Unilateral Verrucous Psoriasis Successfully Treated With Adalimumab

Author Affiliation(s)

Introduction

Verrucous psoriasis (VP) is a rare variant of psoriasis that typically arises in patients with established psoriasis but can occur de novo [ 1 ] . There is a higher prevalence in men [ 2 ] . The disease usually appears in areas of friction, and is associated with obesity, diabetes mellitus, and peripheral circulatory failure [ 3 ] . We report a case of unilateral verrucous psoriasis with a good response to treatment with adalimumab.

Case Presentation

A 31-year-old female patient reported pruritic scaly erythematous lesions over the body for 5 years. Previous betamethasone with salicylic acid cream without improvement of the lesions was used. She had a personal history of obesity grade II and was asthmatic using formoterol fumarate dihydrate plus budesonide. Dermatological examination found scaly erythematous plaques with thick, verrucous-like crusts, well adherent in the lower left quadrant of the abdomen, left breast (medial upper quadrant) and left axilla. The lesions followed Blaschko lines and did not extend beyond the mid-line ( Figure 1 ).

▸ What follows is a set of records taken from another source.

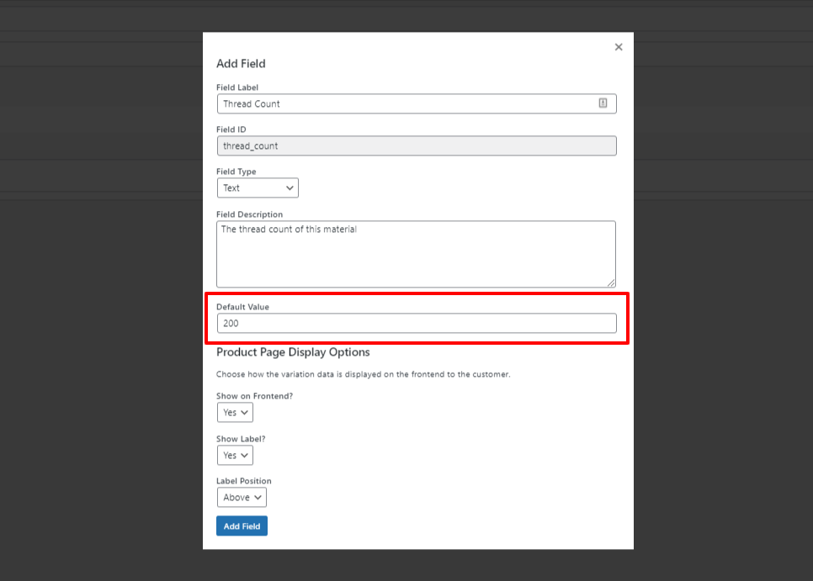Click the Field ID thread_count input

tap(416, 145)
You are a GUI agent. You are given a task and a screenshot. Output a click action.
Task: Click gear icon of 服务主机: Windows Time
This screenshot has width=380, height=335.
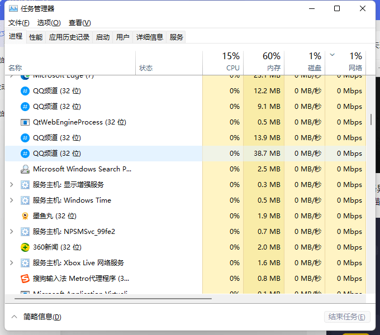[25, 200]
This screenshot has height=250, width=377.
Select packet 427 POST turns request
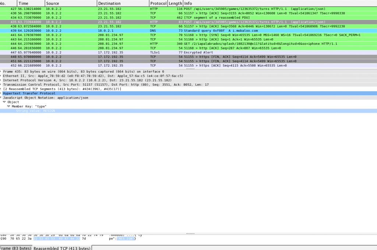[184, 8]
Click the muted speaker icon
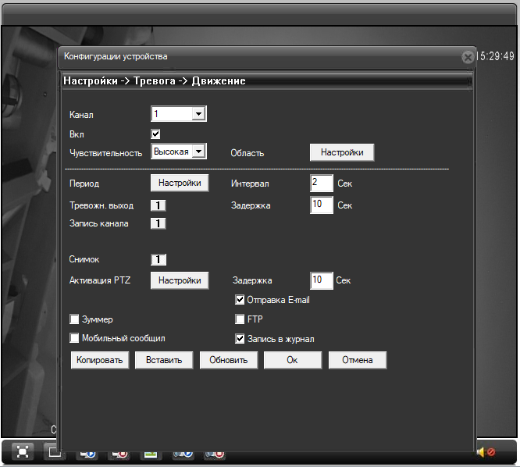The image size is (520, 467). coord(485,451)
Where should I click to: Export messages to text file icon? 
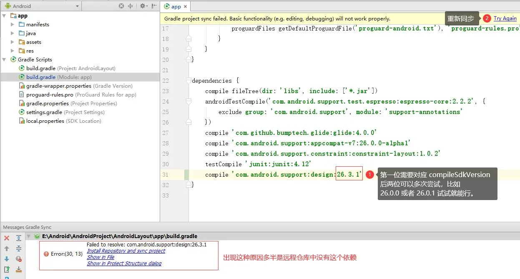pyautogui.click(x=19, y=269)
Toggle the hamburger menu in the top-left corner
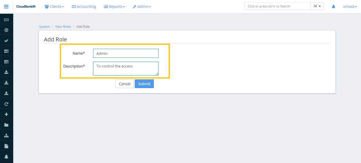 click(6, 7)
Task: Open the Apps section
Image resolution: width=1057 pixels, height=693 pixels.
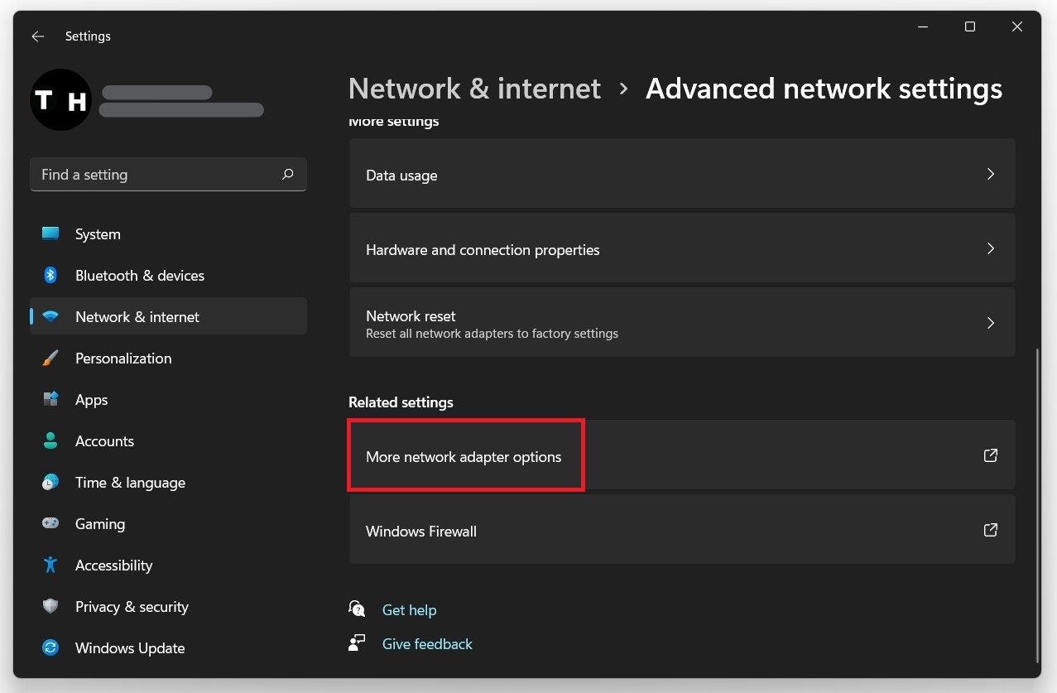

A skin biopsy showed regular psoriasiform acanthosis of the epidermis, widening of the bases of the interpapillary ridges, thinning of the suprapapillary portion, laminar hyperparakeratosis containing Munro microabscesses, Kogoj spongiform pustule in the epidermis and dilatation, capillary tortuosity in the papillary dermis ( Figure 2 ).

Clinical and histopathological findings led to the diagnosis of unilateral verrucous psoriasis. Treatment with clobetasol, methotrexate oral and UVB-NB phototherapy was started with partial response. Adalimumab (40 mg every two weeks) was then opted out and showed efficacy of 90% (psoriasis area severity index [PASI] 90) after 12 weeks ( Figure 3 ).

Conclusions

VP is characterized by symmetric hypertrophic verrucous plaques that may have an erythematous base and involve the legs, arms, trunk, and dorsal aspect of the hands; malodor is frequent [ 4 ] .

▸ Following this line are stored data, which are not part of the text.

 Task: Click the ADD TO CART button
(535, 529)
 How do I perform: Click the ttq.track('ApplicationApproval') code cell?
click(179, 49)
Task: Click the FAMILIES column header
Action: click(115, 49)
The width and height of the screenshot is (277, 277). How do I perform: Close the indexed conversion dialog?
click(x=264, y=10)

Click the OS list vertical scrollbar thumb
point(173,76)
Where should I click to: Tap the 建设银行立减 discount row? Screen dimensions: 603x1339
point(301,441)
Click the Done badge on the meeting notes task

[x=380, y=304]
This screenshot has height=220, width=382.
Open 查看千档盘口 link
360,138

It has been hypothesized that marked hyperkeratosis is induced by repeat trauma to the extremities in patients with established psoriasis or by anoxia from conditions that predispose to poor circulation, such as diabetes mellitus and pulmonary disease [ 3 ] .

The diagnosis of VP can be challenging because of its similarity to other entities, including verruca vulgaris; epidermal nevus; contact dermatitis, eczema, fungal infection and squamous cell carcinoma [ 4 ,5] . Histopathologically, overlapping features of verruca vulgaris and psoriasis have been described [ 2 , 4 ] .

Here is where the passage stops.